Llegué a su departamento empapada y temblando; afuera se desataba una tormenta, y dentro de mí también.
—¿Qué pasó?... ¡Eh! ¿Me escuchas?... Violeta, ¡reacciona, por favor!... —me sacudió.
Volví en sí, y la vi; pálida, aterrorizada, ante lo que tenía en frente. Y no era para menos. Yo era un caos. La nariz me sangraba, tenía la ropa medio puesta y había perdido una de mis sandalias en el camino. Pero eso era lo de menos. Lo más aterrador pasaba dentro. En mi cabeza. En mi corazón. Donde nadie podía tocar, pero dolía mucho.
—Eh… —la miré, pero yo no estaba allí; me había perdido en alguna parte del camino y no me encontraba—. Él… Me violaron —confesé.
—¿Qué? —retrocedió.
Estaba dentro de una pesadilla; una pesadilla que se había hecho realidad.
Ahora estaba a salvo, pero sentía que él continuaba allí. Conmigo. Delante de mí. Encima de mí. Besándome con su asquerosa boca, obligándome a abrir las piernas, a chupar su…
—¡Qué me violaron! —estallé—. ¡¿No escuchaste?! ¡Me violaron!
Tiré de mis cabellos y grité tantas veces como necesité, arrojando al suelo cuanto había a mi alcance.
Cuando me detuve, nos invadió el silencio, una aparente y engañosa calma, que dio paso a las náuseas.
Corrí al baño y vomité. No sé cuántas veces, pero lo hice, y luego sentí unas manos sobre mis hombros.
Pegué un brinco, pero cuando vi que era ella, la abracé, y como un estanque que se necesita vaciar, me desborde en llanto.
Ella me consoló cuanto pudo sin hacer más preguntas que las necesarias y me limpio la sangre de la nariz.

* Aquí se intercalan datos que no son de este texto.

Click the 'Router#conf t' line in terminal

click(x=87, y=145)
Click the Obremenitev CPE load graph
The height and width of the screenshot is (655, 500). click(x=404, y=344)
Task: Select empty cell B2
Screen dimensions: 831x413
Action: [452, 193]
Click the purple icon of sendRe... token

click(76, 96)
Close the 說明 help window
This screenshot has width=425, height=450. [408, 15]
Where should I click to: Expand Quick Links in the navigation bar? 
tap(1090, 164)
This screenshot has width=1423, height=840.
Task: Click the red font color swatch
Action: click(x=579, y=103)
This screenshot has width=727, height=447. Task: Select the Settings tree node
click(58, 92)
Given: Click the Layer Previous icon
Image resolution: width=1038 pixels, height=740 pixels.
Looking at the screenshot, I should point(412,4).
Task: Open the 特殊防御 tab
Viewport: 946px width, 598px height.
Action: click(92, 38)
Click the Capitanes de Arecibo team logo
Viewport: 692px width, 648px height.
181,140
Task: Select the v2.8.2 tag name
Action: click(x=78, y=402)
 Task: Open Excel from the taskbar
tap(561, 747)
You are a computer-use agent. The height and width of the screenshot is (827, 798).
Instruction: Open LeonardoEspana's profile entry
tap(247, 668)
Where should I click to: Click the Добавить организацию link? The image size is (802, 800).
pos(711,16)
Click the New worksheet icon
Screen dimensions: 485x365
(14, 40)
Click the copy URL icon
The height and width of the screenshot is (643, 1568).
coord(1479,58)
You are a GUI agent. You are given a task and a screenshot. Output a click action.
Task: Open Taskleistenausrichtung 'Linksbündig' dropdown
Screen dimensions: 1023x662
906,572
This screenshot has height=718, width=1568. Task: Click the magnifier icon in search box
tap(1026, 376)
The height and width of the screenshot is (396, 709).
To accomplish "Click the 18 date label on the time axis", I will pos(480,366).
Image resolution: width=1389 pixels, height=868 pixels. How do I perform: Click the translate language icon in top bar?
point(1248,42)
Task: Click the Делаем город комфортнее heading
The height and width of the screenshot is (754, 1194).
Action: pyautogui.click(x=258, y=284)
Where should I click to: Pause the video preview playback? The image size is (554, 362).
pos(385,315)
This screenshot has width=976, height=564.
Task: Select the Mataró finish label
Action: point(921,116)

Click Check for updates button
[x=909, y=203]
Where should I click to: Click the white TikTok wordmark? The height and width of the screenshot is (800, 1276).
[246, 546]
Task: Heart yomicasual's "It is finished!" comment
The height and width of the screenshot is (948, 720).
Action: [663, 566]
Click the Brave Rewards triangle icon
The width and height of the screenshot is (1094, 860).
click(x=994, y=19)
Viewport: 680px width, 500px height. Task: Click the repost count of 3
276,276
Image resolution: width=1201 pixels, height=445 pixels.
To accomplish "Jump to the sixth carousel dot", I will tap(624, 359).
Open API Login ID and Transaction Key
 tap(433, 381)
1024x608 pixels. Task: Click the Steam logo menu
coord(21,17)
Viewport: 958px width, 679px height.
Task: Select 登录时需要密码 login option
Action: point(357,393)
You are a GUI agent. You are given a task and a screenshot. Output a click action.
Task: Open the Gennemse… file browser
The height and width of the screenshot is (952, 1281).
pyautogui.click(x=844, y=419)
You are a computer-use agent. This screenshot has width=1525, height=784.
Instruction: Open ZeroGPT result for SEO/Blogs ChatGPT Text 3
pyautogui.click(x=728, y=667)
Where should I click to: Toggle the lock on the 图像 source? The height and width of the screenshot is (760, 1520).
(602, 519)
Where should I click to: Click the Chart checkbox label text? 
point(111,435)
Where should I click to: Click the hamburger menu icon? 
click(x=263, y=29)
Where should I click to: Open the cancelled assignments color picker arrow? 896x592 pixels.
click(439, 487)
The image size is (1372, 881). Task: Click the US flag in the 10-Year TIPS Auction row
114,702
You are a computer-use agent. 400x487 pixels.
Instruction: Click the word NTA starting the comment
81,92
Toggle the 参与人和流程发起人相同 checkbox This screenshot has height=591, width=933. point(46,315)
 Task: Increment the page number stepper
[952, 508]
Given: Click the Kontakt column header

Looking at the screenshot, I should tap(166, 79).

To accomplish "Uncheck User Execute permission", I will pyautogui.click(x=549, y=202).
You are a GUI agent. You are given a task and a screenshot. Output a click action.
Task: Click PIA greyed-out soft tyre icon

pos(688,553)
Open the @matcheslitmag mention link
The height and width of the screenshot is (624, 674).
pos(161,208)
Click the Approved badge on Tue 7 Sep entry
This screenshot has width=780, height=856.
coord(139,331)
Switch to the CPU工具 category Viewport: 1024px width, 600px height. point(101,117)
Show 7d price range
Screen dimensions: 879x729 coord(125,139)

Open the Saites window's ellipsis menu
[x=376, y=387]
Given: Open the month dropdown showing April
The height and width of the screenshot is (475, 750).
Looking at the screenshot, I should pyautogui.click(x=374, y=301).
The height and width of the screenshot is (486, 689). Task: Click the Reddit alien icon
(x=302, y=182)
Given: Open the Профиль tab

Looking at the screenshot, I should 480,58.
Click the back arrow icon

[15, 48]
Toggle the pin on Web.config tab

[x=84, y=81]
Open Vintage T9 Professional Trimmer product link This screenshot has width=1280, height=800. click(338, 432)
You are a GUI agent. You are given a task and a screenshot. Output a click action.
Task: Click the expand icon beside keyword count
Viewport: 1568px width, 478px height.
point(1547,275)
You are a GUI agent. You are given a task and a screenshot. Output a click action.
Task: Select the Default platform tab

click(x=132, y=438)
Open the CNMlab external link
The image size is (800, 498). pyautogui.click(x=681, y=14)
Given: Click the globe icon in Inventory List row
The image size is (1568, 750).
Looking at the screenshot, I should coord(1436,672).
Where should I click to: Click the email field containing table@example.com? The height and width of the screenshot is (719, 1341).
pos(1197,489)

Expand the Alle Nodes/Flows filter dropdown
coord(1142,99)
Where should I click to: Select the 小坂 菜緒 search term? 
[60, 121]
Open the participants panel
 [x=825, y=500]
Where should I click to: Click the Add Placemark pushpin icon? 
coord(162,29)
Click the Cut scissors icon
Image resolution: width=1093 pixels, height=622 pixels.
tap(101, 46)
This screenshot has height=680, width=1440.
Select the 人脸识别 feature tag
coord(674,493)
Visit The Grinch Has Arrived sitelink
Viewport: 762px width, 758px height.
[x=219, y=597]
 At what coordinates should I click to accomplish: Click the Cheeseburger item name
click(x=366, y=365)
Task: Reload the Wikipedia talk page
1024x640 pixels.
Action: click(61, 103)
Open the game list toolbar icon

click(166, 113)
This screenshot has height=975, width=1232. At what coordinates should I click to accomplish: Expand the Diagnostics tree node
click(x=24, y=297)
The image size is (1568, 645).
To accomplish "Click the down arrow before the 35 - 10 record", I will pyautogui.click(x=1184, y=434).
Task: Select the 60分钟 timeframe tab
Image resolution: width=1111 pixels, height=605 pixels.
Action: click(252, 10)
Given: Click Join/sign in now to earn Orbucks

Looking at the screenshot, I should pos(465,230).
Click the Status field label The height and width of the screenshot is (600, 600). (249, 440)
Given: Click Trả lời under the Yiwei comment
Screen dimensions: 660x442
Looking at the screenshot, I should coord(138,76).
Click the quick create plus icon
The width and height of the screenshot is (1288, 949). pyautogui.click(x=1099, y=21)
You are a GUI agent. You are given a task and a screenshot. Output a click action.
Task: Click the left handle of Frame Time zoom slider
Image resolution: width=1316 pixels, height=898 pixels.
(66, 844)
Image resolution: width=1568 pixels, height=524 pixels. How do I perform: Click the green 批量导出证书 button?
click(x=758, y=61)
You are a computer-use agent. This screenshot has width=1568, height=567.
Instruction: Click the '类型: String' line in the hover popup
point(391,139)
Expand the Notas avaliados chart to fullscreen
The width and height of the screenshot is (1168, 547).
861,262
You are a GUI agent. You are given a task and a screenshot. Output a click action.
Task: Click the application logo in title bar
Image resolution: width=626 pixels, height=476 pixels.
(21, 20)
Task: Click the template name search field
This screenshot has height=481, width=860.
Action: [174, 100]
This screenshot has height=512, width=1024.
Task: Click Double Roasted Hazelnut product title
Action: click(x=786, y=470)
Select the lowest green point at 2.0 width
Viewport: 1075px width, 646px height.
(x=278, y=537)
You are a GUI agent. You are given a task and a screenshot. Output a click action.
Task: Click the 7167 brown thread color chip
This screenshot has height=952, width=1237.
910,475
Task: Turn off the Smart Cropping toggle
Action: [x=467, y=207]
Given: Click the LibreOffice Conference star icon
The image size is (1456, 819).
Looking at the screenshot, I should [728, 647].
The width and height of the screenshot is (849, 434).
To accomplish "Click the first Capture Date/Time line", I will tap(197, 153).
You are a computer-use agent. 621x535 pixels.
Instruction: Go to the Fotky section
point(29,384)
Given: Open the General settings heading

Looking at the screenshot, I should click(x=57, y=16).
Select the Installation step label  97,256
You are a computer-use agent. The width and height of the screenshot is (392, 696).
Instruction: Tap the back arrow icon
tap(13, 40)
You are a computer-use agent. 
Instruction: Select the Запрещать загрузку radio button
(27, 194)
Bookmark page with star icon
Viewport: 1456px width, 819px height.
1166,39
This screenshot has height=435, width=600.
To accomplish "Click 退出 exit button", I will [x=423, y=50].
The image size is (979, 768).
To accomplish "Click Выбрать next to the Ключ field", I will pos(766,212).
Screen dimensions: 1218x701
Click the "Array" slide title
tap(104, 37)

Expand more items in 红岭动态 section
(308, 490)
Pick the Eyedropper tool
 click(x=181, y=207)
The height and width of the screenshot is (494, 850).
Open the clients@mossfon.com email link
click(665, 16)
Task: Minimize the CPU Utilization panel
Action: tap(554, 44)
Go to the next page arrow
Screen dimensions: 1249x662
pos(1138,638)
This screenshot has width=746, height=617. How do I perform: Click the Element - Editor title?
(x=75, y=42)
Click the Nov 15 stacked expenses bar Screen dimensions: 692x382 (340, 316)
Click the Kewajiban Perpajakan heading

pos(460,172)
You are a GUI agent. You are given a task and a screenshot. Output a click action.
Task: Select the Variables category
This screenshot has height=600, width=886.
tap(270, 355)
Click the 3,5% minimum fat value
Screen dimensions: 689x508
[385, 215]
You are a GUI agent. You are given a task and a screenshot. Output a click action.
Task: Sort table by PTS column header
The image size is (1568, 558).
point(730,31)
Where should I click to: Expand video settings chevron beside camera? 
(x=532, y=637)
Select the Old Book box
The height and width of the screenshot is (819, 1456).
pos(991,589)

Después, le pedí que me dejara a solas para ducharme, y ella accedió.
Quise quitarme la ropa de un tirón, pero no pude. Dolía, como si hubieran martillado todos mis músculos, como si hubieran fracturado todos mis huesos. Dolía tanto, que quitarme la ropa fue un verdadero suplicio.
—Violeta, ¿necesitas ayuda? —preguntó desde el pasillo.
—Estoy bien.
Cuando por fin entré a la ducha, sentí alivio, pero fue un alivio momentáneo; fugaz, que se mezcló con mucho asco. Asco de él. De mí… Empecé a estregarme con fuerza, quería arrancármelo de la piel, pero se había adherido como un maldito tatuaje que tendría que ver por el resto de mi vida.
Salí impecable de la ducha, pero sintiéndome tan sucia, y con un sentimiento de vacío y soledad, como si hubiera perdido a alguien. Y lo había hecho. Me había perdido a mí misma, y no sabía si sería capaz de reencontrarme.
—¿Quien fue? —preguntó ella.
Una sensación de terror me invadió, por un momento creí que él continuaba allí y en medio de gritos, le rogué que parara, que me lastimaba. Ella no se detuvo. Insistió en que lo dijera. Y lo dije, solté su maldito y asqueroso nombre.
A continuación, caí de rodillas, buscando una explicación.
¿Por qué a mí?
Pero no hubo respuesta.
Supongo que todos pasamos por un antes y un después en nuestra vida. Y este fue el mío.
Ese fue mi principio y mi final, o eso creí yo.